DATA FOR THIS TASK:
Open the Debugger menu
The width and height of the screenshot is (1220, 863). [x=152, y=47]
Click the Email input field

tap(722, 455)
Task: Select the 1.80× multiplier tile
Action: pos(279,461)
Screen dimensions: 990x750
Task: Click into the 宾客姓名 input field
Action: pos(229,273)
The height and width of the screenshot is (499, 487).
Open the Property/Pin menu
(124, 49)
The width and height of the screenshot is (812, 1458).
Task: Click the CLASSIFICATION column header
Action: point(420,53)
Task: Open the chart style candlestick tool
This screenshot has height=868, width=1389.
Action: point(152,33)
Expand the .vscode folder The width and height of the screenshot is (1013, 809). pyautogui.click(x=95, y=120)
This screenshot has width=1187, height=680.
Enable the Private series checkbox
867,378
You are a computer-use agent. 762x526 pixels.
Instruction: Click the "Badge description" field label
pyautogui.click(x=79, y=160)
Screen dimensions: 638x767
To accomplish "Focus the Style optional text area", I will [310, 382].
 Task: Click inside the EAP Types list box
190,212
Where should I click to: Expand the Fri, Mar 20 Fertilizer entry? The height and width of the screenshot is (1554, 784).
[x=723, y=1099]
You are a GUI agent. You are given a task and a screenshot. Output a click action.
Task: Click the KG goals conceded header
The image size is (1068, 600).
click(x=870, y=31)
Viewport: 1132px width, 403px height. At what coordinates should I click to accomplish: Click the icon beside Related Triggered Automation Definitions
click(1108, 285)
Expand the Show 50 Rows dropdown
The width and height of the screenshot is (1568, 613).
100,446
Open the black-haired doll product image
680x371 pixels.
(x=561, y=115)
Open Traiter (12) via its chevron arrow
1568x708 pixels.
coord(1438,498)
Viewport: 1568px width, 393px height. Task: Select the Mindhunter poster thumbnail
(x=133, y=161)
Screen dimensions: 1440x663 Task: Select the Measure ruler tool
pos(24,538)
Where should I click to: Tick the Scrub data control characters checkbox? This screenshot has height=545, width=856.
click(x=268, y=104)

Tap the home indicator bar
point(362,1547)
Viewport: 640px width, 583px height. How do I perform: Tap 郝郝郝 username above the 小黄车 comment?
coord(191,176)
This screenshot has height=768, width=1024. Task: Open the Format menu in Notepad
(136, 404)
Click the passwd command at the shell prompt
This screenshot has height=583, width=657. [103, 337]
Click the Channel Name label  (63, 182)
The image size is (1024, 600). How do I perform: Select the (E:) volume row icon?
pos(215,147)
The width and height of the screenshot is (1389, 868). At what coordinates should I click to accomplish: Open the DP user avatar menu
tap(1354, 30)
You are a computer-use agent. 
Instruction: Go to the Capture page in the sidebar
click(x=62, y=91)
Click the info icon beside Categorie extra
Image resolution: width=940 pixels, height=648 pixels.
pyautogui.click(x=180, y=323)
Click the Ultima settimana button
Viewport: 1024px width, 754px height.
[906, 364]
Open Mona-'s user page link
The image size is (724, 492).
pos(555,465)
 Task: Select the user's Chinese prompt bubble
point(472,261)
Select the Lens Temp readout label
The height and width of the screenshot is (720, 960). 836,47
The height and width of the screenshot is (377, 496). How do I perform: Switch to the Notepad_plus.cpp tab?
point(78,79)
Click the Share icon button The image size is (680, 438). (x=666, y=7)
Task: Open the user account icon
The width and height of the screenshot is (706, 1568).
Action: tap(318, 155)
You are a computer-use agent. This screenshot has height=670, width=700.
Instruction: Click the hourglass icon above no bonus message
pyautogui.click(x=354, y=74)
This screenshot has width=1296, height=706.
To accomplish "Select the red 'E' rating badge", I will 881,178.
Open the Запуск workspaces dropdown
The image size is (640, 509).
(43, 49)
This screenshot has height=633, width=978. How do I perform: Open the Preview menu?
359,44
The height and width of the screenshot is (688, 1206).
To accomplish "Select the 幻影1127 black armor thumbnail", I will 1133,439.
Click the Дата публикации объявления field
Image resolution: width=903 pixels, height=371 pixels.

ACTIVITY:
Using the listing above, return word for word each line from the one that has "Viewport: 1132px width, 403px" through the one that has "Open Mona-'s user page link", and no line outside that range.

RESULT OF THE EXERCISE:
Viewport: 1132px width, 403px height. At what coordinates should I click to accomplish: Click the icon beside Related Triggered Automation Definitions
click(1108, 285)
Expand the Show 50 Rows dropdown
The width and height of the screenshot is (1568, 613).
100,446
Open the black-haired doll product image
680x371 pixels.
(x=561, y=115)
Open Traiter (12) via its chevron arrow
1568x708 pixels.
coord(1438,498)
Viewport: 1568px width, 393px height. Task: Select the Mindhunter poster thumbnail
(x=133, y=161)
Screen dimensions: 1440x663 Task: Select the Measure ruler tool
pos(24,538)
Where should I click to: Tick the Scrub data control characters checkbox? This screenshot has height=545, width=856.
click(x=268, y=104)

Tap the home indicator bar
point(362,1547)
Viewport: 640px width, 583px height. How do I perform: Tap 郝郝郝 username above the 小黄车 comment?
coord(191,176)
This screenshot has height=768, width=1024. Task: Open the Format menu in Notepad
(136, 404)
Click the passwd command at the shell prompt
This screenshot has height=583, width=657. [103, 337]
Click the Channel Name label  (63, 182)
The image size is (1024, 600). How do I perform: Select the (E:) volume row icon?
pos(215,147)
The width and height of the screenshot is (1389, 868). At what coordinates should I click to accomplish: Open the DP user avatar menu
tap(1354, 30)
You are a computer-use agent. 
Instruction: Go to the Capture page in the sidebar
click(x=62, y=91)
Click the info icon beside Categorie extra
Image resolution: width=940 pixels, height=648 pixels.
pyautogui.click(x=180, y=323)
Click the Ultima settimana button
Viewport: 1024px width, 754px height.
[906, 364]
Open Mona-'s user page link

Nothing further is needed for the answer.